Mi, 22.04.2009

Vortrag von Dr. Paulina Jedrzejczyk: „Das ABC der polnischen Mentalität“

Kulturelle Vielfalt in Zusammenleben und Arbeit ist in der deutschen Gesellschaft längst Realität geworden.

Will man diese Heterogenität als positive und bereichernde Ressource nutzen, gilt es, im Umgang mit Menschen aus anderen Kulturen die bestehenden Kompetenzen um eine weitere, nämlich die interkulturelle zu erweitern.

Denn zugleich mit der Ausdehnung der Grenzen in unserer globalisierten Welt greifen auf der privaten und professionellen Ebene die zwischenmenschlichen Kontakte über die nationalen Grenzen hinaus. Wir lernen z. B. fleißig Fremdsprachen, weil sie uns angenehme und/ oder nützliche Momente mit Menschen anderer Länder ermöglichen.

Fließende Fremdsprachenkenntnisse sind jedoch nur ein unerlässliches Minimum in der interkulturellen Kommunikation. Von entscheidender Bedeutung ist das Wissen um die kulturell geprägte Mentalität von Ausländern, mit denen wir beruflich oder privat Kontakte knüpfen.

Sich der historisch-kulturell geprägten Andersartigkeit anderer bewusst zu sein erleichtert das Einfühlen in Menschen unterschiedlicher Kulturen. Dieses Bewusstsein hilft, die jeweilige Konstruktion und Wahrnehmung unserer gemeinsamen Lebenspraxis zu verstehen. Auf diese Weise wird das Zusammenleben und -arbeiten nicht nur leichter, sondern auch reicher.

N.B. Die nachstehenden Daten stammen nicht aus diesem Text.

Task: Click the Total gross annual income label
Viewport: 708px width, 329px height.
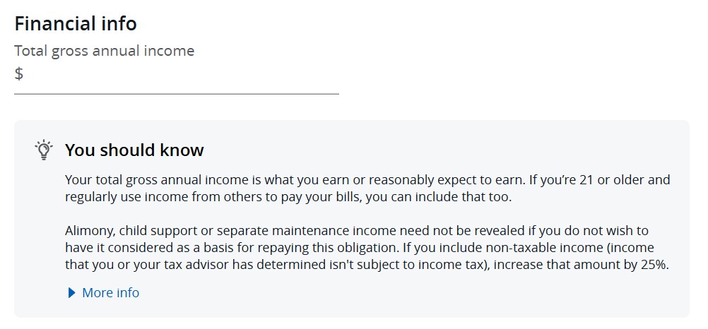Action: (x=105, y=51)
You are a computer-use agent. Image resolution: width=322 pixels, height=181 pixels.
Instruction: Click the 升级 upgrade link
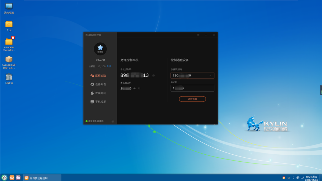click(x=109, y=66)
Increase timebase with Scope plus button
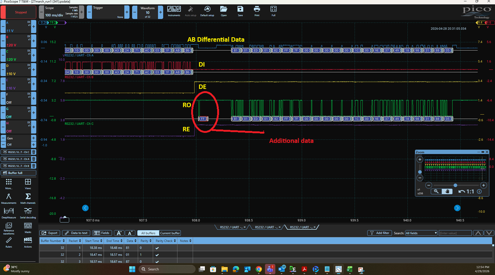This screenshot has width=495, height=275. click(82, 12)
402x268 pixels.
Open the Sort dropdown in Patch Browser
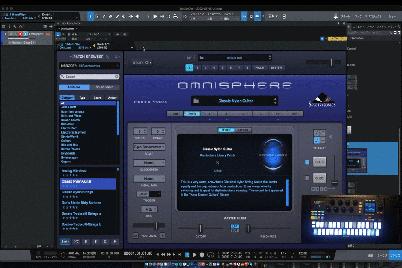tap(65, 242)
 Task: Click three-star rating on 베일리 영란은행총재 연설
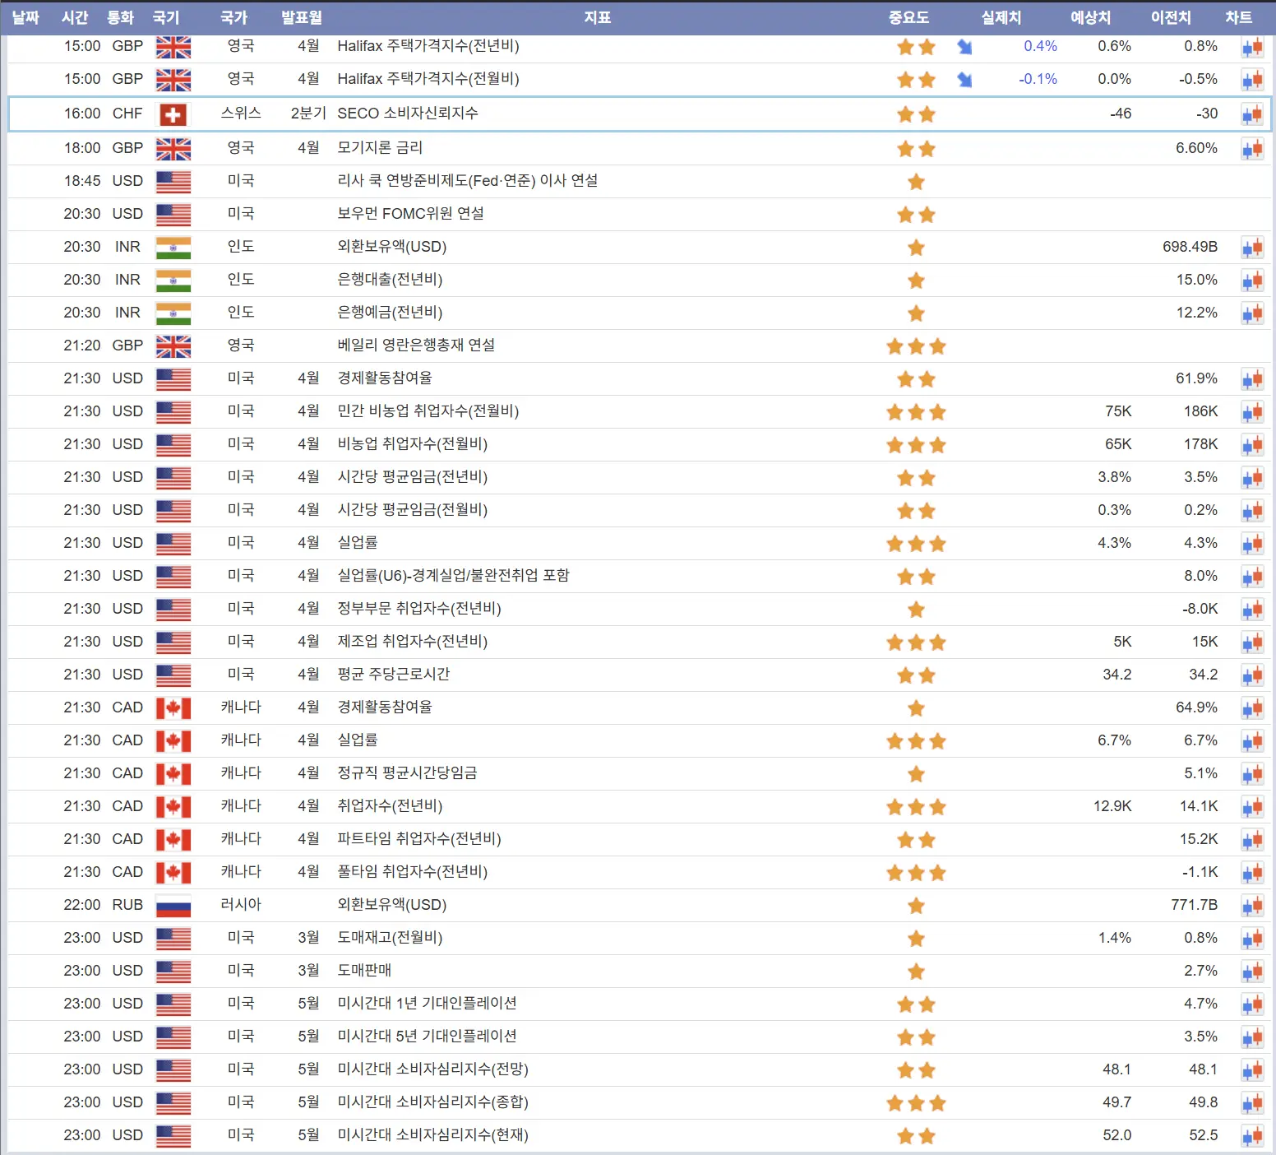coord(916,346)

Nicht allein Bewohner exotischer Länder fühlen, denken und leben anders – auch die unmittelbaren östlichen Nachbarn Deutschlands sind durch ihre slawischen Wurzeln, ihre anders verlaufene Geschichte und nicht zuletzt durch die sehr unterschiedlichen politischen Systeme in ihrer nationalen Mentalität geprägt. Über solche Fragen referierte auf dem Hansenberg Frau Dr. Paulina Jedrzejczyk, eine Expertin auf dem Gebiet „Multikulturelle Teams in Organisationen“.

Ihr Vortrag beleuchtete kritisch bestimmte Aspekte der polnischen Mentalität. Sie bettete dabei die Entstehung einer spezifisch polnischen Mentalität in einen historisch-gesellschafts-politischen Kontext ein.

Die selbstbewusste, charmant auftretende Polin, die schon viele Jahre in Deutschland lebt, führte uns auf sehr ehrliche und kompakte, mit viel Humor gewürzte Weise in das ABC der polnischen Gemütsverfassung ein. Für viele Zuhörer – die meisten Abiturienten und Abiturientinnen des Jahres 2009 – war dies der erste Schritt zu einem besseren Verständnis der polnischen „Seele“. Die Mehrzahl der Teilnehmer wird im Rahmen des (erweiterten) NONO – Projektes nach Posen/Poznan in West-Polen fahren.

Aus meiner Sicht gelang es Frau Jedrzejczyk ausgezeichnet, zu verdeutlichen, wie man selbst den scheinbar rückständigsten Mentalitätsäußerungen etwas Positives abgewinnen kann, und vor allem, dass erfolgreiche Veränderungen eine aufrichtige, selbstkritische Analyse der eigenen Stärken, aber auch Schwächen voraussetzen. Dem muss allerdings eine konsequente Weiterentwicklung und Umsetzung des Erkannten folgen. Schon im Jahr 1849 stellte der große polnische, damals im Pariser Exil lebende Nationaldichter Adam Mickiewicz fest:

„Die Lage Europas ist heute so, dass ein Volk unmöglich den Weg des Fortschritts getrennt von anderen Völkern beschreiten kann, ohne sich selbst und somit die gemeinsame Sache zu gefährden.“ Ein Satz, der an Aktualität nichts eingebüßt hat und vielleicht heutzutage wichtiger denn je ist.